- _EXTRACT PROVIDED_:
=-=-=

Virender Sehwag has had significant questions surrounding their fitness since India reached England for the World T20, reports Anand Vasu.

cricket Updated: Jun 10, 2009 01:32 IST
Anand Vasu

If there was anything more distressing than the nature of the explosion in Trent Bridge, it was the inevitability of it all. Virender Sehwag (and to a lesser extent Zaheer Khan) have had significant questions surrounding their fitness since India reached England for the World T20. Zaheer recovered quickly, played, and that was sorted.

But what of Sehwag? The media wanted answers, Mahendra Singh Dhoni pointed to the Board of Control for Cricket in India, and none was forthcoming. Dhoni has been different from his predecessors in that he believes it is essentially unnecessary to have even a working relationship with the media. In a country where ignominious tournament exits result in players’ housesbeing tarred and their cars stoned, this was a high-risk strategy at the best of times. Perhaps that’s why the team came out in an elaborate show of unity to “Indian fans” just days ago.

The new dispensation of the board also believes that the media are a hindrance, rather than an interested and involved stakeholder. Their official communications are sporadic and bare, leaving the media with no choice but to tap into sources, either within the board itself or among players and both can be unreliable at times.

The board and the players blame the media for irresponsible reporting, the media blames the board for being secretive. To an extent both are to blame. But two wrongs seldom make a right.

=-=-=

- _ENTRIES SHOWN_:

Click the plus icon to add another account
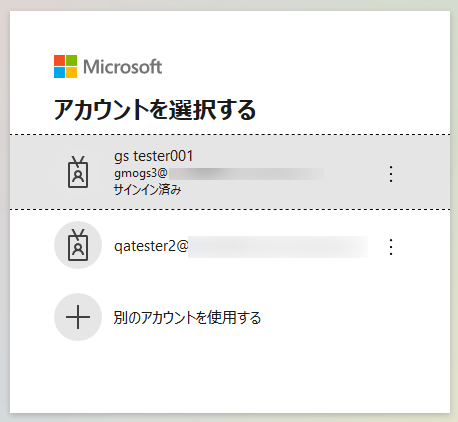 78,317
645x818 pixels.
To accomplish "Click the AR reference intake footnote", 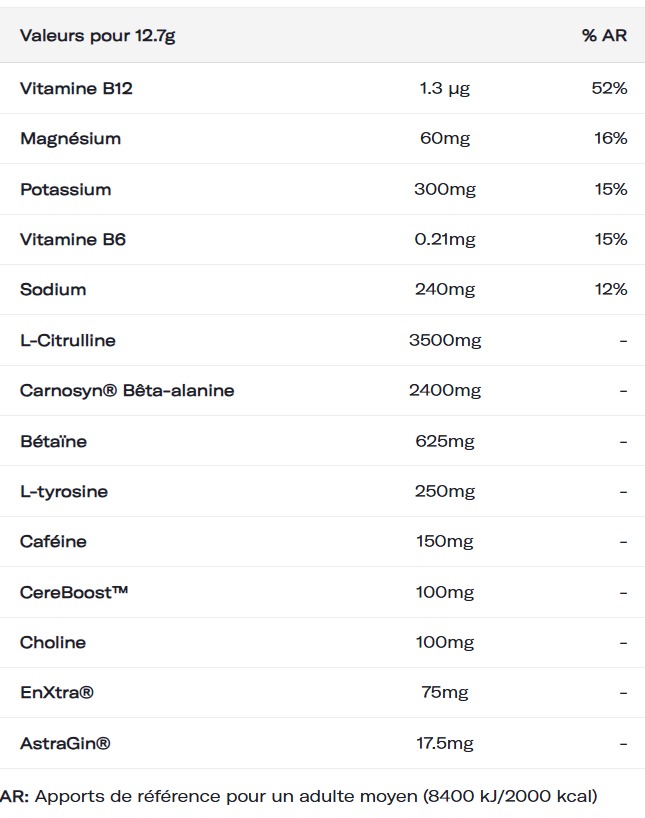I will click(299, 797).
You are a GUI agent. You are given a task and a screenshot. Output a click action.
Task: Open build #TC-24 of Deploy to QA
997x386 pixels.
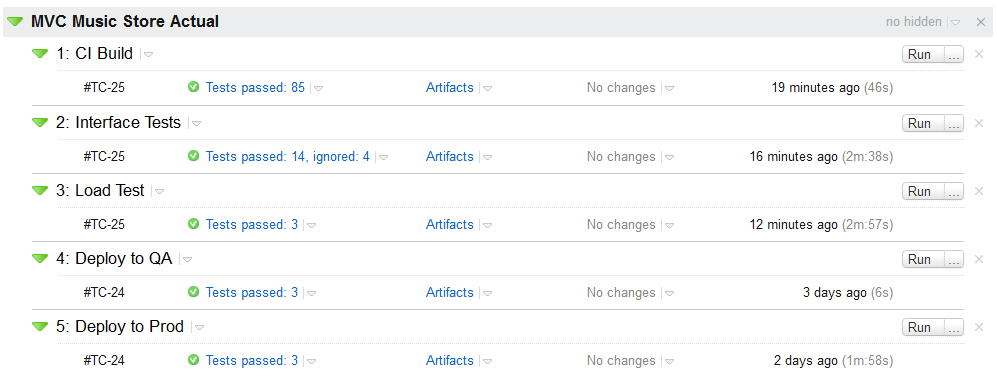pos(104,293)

=-=-=

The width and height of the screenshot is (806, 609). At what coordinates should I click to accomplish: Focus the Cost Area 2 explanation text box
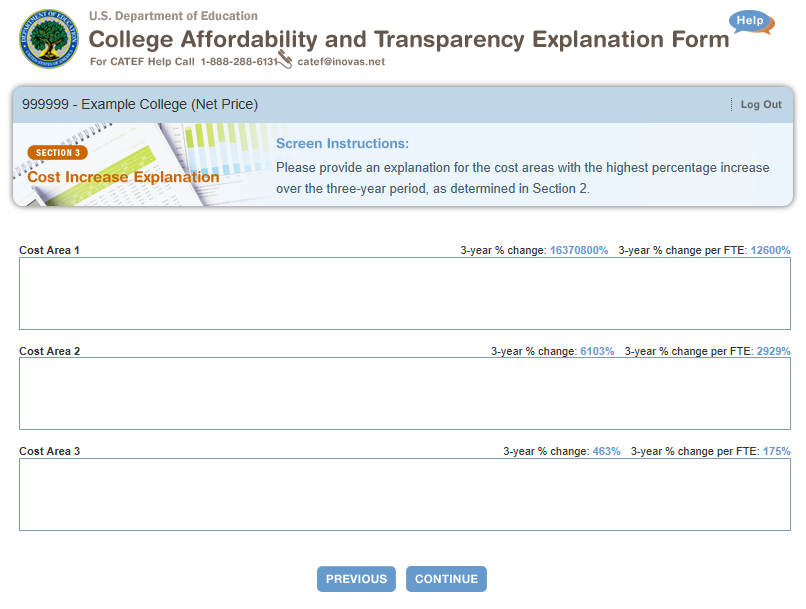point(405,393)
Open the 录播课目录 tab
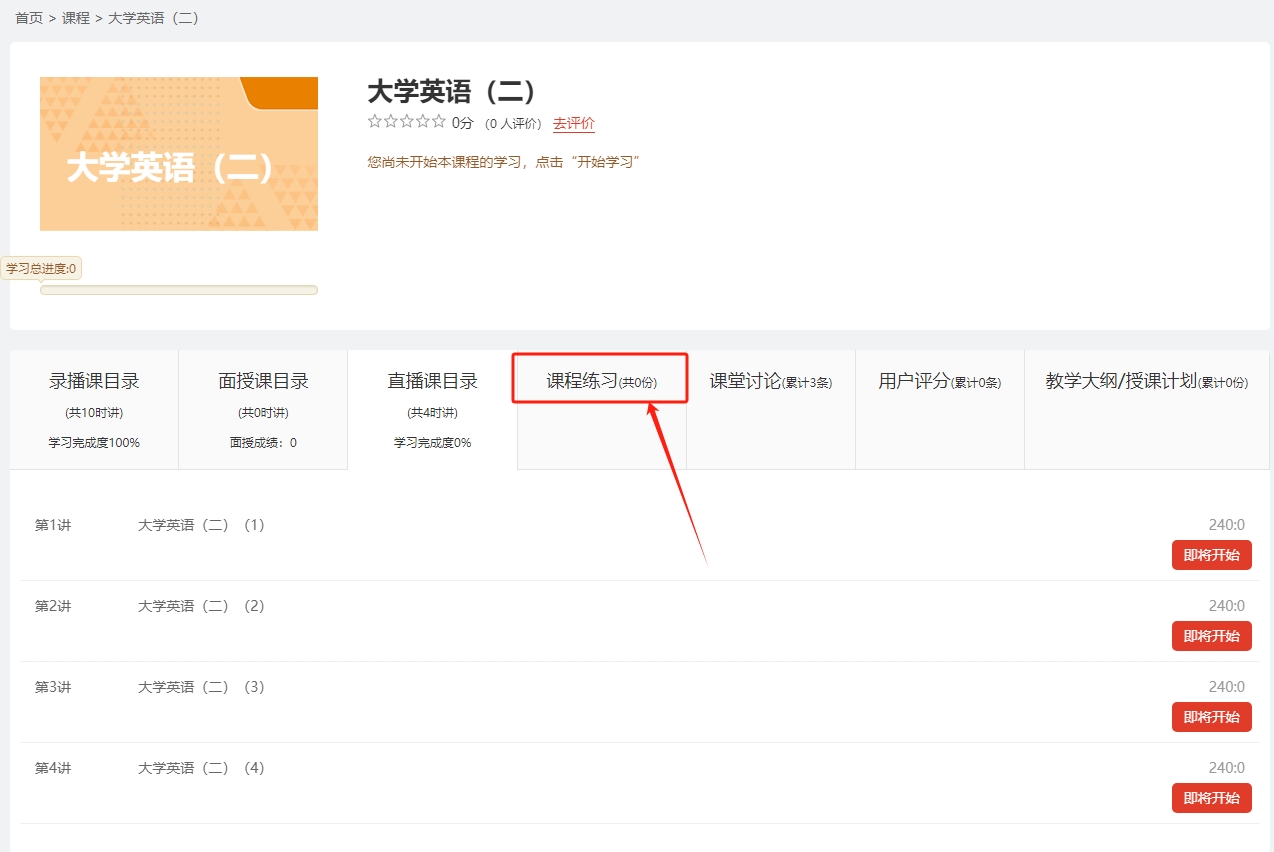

=-=-=

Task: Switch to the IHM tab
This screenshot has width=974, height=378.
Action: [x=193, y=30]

=-=-=

- _ASSIGNMENT 1_: In the article on Sehwag's fitness, whom did Mahendra Singh Dhoni point to when the media wanted answers?
- _ASSIGNMENT 2_: Repeat the part of the article on Sehwag's fitness from "If there was" up to and including "that was sorted.".
The rows are separate material, unrelated to the article.

- _OUTPUT 1_: The Board of Control for Cricket in India.

- _OUTPUT 2_:
If there was anything more distressing than the nature of the explosion in Trent Bridge, it was the inevitability of it all. Virender Sehwag (and to a lesser extent Zaheer Khan) have had significant questions surrounding their fitness since India reached England for the World T20. Zaheer recovered quickly, played, and that was sorted.